With LEED 2009, which launched in April and applies to commercial and institutional buildings, the system has clearer language regarding credit interpretation and harmonizes credits across different ratings (LEED for New Construction and LEED for Existing Buildings, for example), says USGBC spokesperson Ashley Katz. But also, finally, it asks for a long-term commitment: The owners of new buildings seeking certification must now agree to share annual data on the projects’ water and energy usage for a period of five years or risk losing the LEED stamp of approval. On its announcement, this new requirement was hailed as a sign of LEED’s maturity and a step toward greater energy efficiency and carbon reductions in LEED buildings. Several months down the line, though, how is it playing out? Are architects changing their designs, or clients their priorities, in light of the revisions?

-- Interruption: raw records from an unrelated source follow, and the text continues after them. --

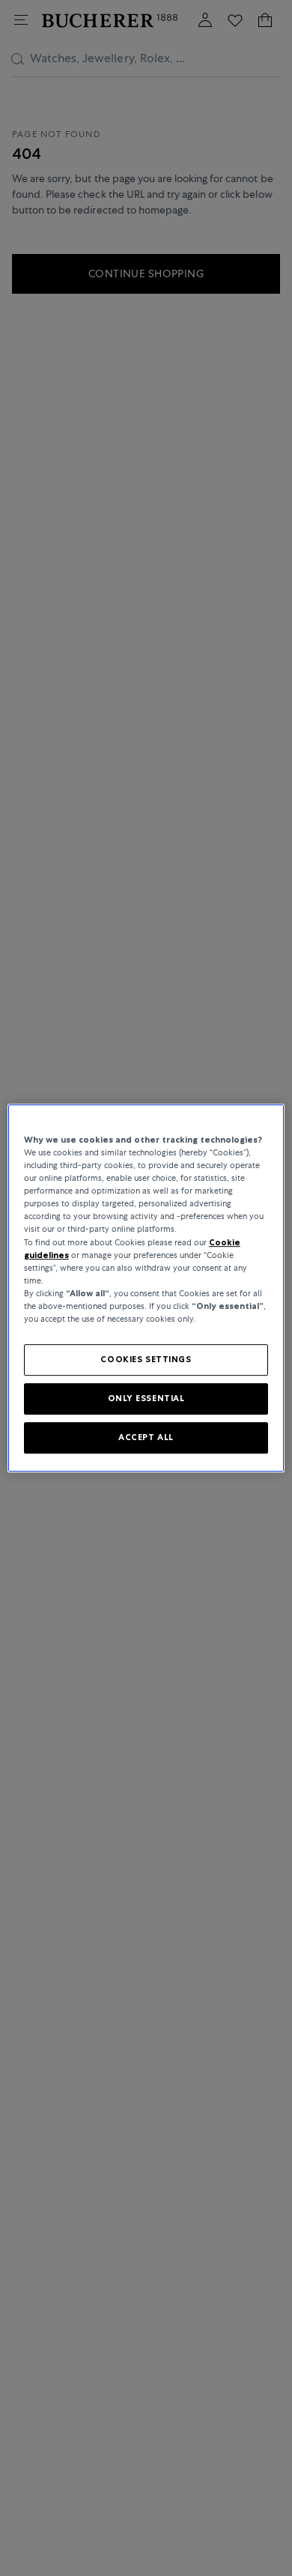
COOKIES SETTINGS (145, 1359)
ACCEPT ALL (146, 1437)
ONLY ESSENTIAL (146, 1398)
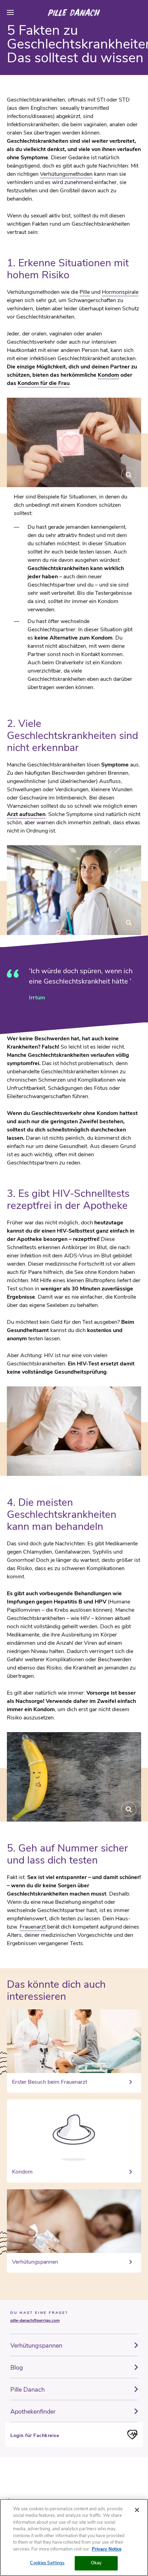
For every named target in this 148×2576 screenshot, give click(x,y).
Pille (85, 292)
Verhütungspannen (36, 2345)
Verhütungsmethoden (66, 174)
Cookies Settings (47, 2563)
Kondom (108, 375)
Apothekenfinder (32, 2411)
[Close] (137, 2510)
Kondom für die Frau (44, 383)
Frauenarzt (33, 1927)
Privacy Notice (106, 2549)
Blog (16, 2367)
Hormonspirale (120, 292)
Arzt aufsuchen (26, 814)
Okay (96, 2563)
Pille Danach (27, 2389)
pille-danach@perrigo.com (35, 2320)
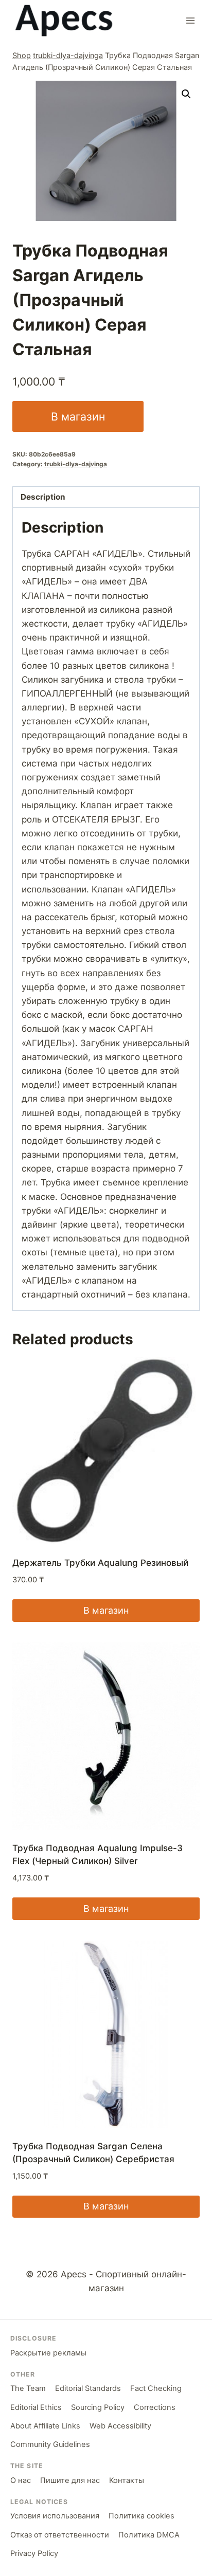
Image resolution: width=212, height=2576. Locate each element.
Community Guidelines (50, 2444)
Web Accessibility (120, 2426)
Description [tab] (43, 497)
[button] (186, 94)
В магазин (78, 416)
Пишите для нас (70, 2480)
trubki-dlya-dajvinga (68, 55)
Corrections (154, 2407)
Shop (21, 55)
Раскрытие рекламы (48, 2353)
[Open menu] (190, 20)
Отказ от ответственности (59, 2535)
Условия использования (54, 2515)
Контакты (126, 2480)
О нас (20, 2480)
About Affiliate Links (45, 2426)
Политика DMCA (149, 2535)
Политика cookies (141, 2515)
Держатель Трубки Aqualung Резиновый (100, 1563)
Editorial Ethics (36, 2407)
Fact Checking (156, 2388)
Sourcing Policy (98, 2407)
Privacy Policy (34, 2553)
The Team (28, 2388)
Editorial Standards (88, 2388)
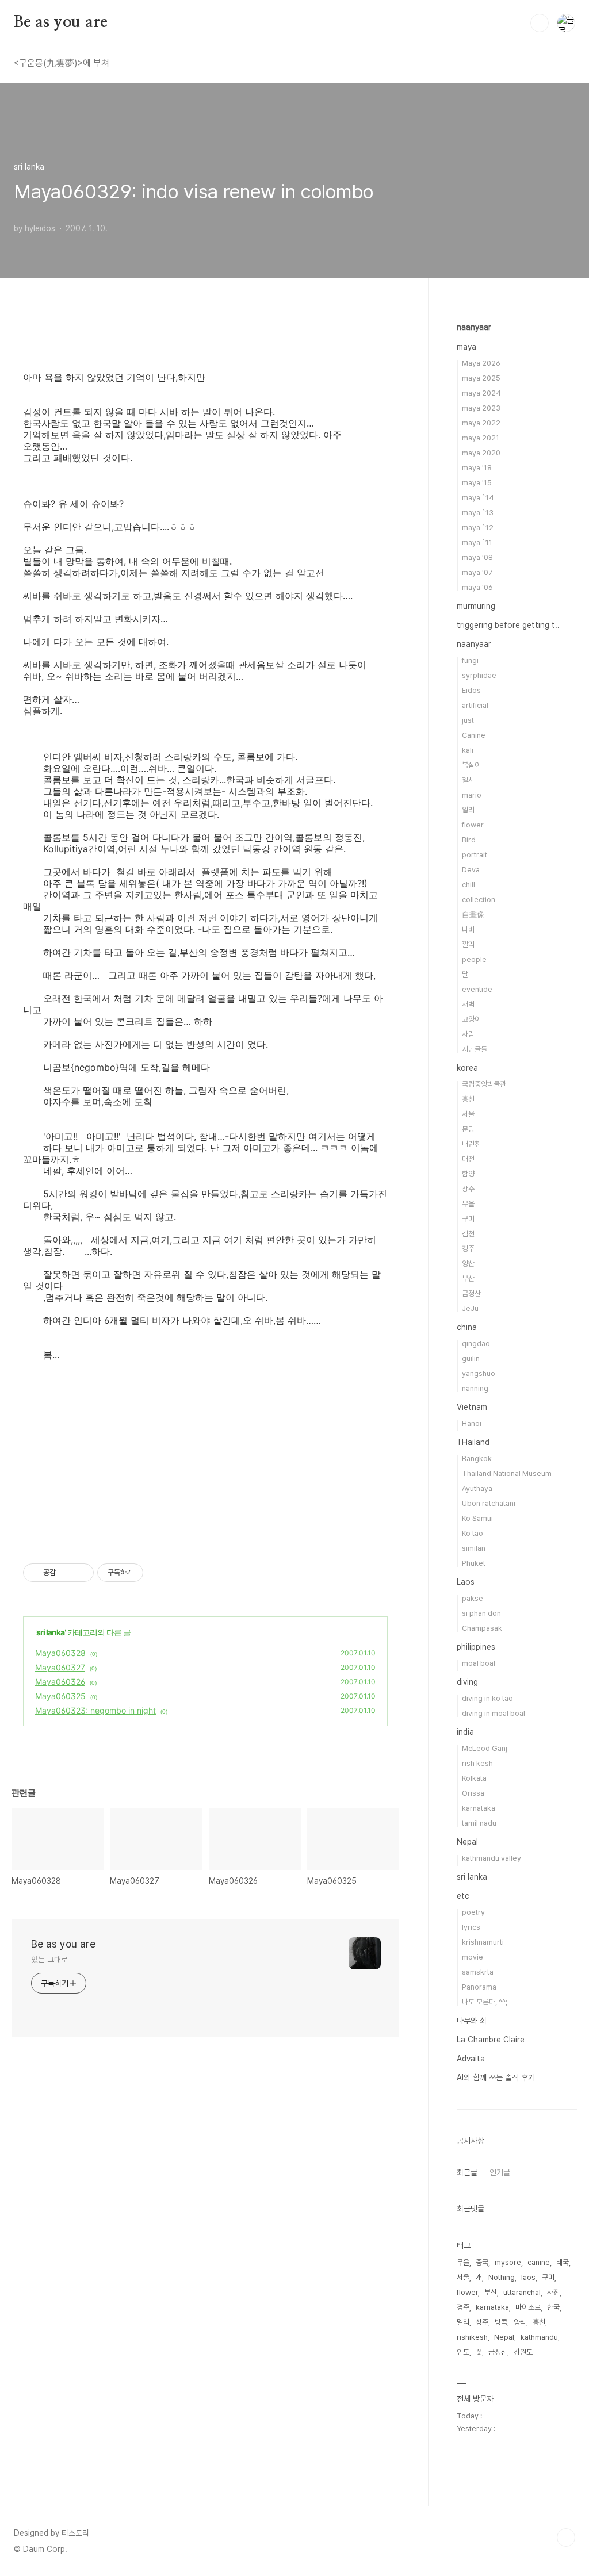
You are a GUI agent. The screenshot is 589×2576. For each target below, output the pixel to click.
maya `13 (478, 512)
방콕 (501, 2322)
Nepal (467, 1841)
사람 (468, 1034)
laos (528, 2277)
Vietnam (472, 1407)
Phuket (473, 1563)
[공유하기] (66, 1572)
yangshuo (478, 1373)
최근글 (467, 2172)
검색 (539, 23)
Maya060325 (60, 1696)
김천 (468, 1233)
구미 (468, 1218)
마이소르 (528, 2307)
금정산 (471, 1293)
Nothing (501, 2277)
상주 (468, 1188)
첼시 (468, 780)
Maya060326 (60, 1681)
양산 (468, 1263)
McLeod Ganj (484, 1748)
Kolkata (474, 1778)
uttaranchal (522, 2292)
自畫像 (473, 914)
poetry (473, 1912)
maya (466, 346)
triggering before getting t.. (508, 625)
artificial (475, 705)
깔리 (468, 944)
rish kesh (477, 1763)
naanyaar (474, 327)
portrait (474, 854)
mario (471, 795)
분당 (468, 1129)
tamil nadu (479, 1823)
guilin (471, 1358)
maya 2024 (481, 393)
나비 (468, 929)
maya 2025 (481, 378)
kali (467, 750)
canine (538, 2262)
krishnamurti (483, 1942)
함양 (468, 1174)
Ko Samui (477, 1518)
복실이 (471, 765)
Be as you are (60, 22)
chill (468, 884)
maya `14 (478, 497)
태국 (562, 2262)
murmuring (476, 606)
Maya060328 (60, 1653)
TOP (566, 2537)
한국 (553, 2307)
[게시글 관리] (81, 1572)
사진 (553, 2292)
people (474, 959)
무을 (468, 1203)
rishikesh (472, 2337)
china (467, 1327)
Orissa (473, 1793)
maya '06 (477, 587)
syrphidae (479, 675)
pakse (472, 1598)
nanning (475, 1388)
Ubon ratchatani (488, 1503)
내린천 (471, 1144)
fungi (470, 660)
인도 (463, 2352)
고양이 (471, 1019)
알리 (468, 810)
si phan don (481, 1613)
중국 (482, 2262)
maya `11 (477, 542)
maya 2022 (481, 423)
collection (478, 899)
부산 (468, 1278)
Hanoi (471, 1423)
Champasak (482, 1628)
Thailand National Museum (507, 1473)
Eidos (471, 690)
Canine (473, 735)
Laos (466, 1581)
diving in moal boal (493, 1713)
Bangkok (477, 1458)
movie (472, 1957)
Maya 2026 (481, 363)
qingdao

“We don’t really know what [a post–LEED 2009 world] is going to look like yet, or how clients are going to receive that and act on it,” says Johanna Brickman, director of sustainability and associate partner at Zimmer Gunsul Frasca Architects in Portland, Ore. Brickman wonders about the logistics of the new system. “It’s a challenge even for us to get that data from our clients, so I could imagine getting that from the thousands of LEED projects every year would be an administrative headache.” Brickman says that aside from stressing the importance of long-term data reporting, the new point distribution hasn’t really changed the design recommendations her firm makes.
For architects, the most significant change may be a new emphasis on siting, with more points awarded for offering access to public transportation, maximizing open space, and other site-specific measures. Additional points also can be earned for addressing regional environmental priorities.
Stressing that it’s too early to make broad conclusions, Daniel Mills, the sustainability manager in HOK’s Houston office and a member of the firm’s sustainability leadership group, predicts that as LEED 2009 becomes status quo, owners and developers likely will “engage architects very early in helping with site selection” because of this shift. “Owners will become much more savvy” about these credits, he says.
By contrast, Mills believes a third major change included in LEED 2009—the raising of the minimum water and energy-efficiency standards—won’t be felt so much by architects or their clients. “I don’t foresee that being a big issue for owners to achieve,” he says, because of the wider availability and lower cost of green products.
But the new requirements do mean it’s important to ensure that your staff is up to date. For Denver-based Fentress Architects, says president and principal in charge of design Curtis Fentress, this means “more seminars and workshops to stay on the cutting-edge of evolving sustainable design and technologies.”
Mills hails the new data-collection requirement, which, he argues, presents both a teaching and learning opportunity for the profession. “It’s important for the owner to realize the full potential of what the design team has worked on for them; but it’s also good because … it makes us more accountable in our design,” Mills says. “There’s kind of a feedback loop. And then you can take it forward in your next project.”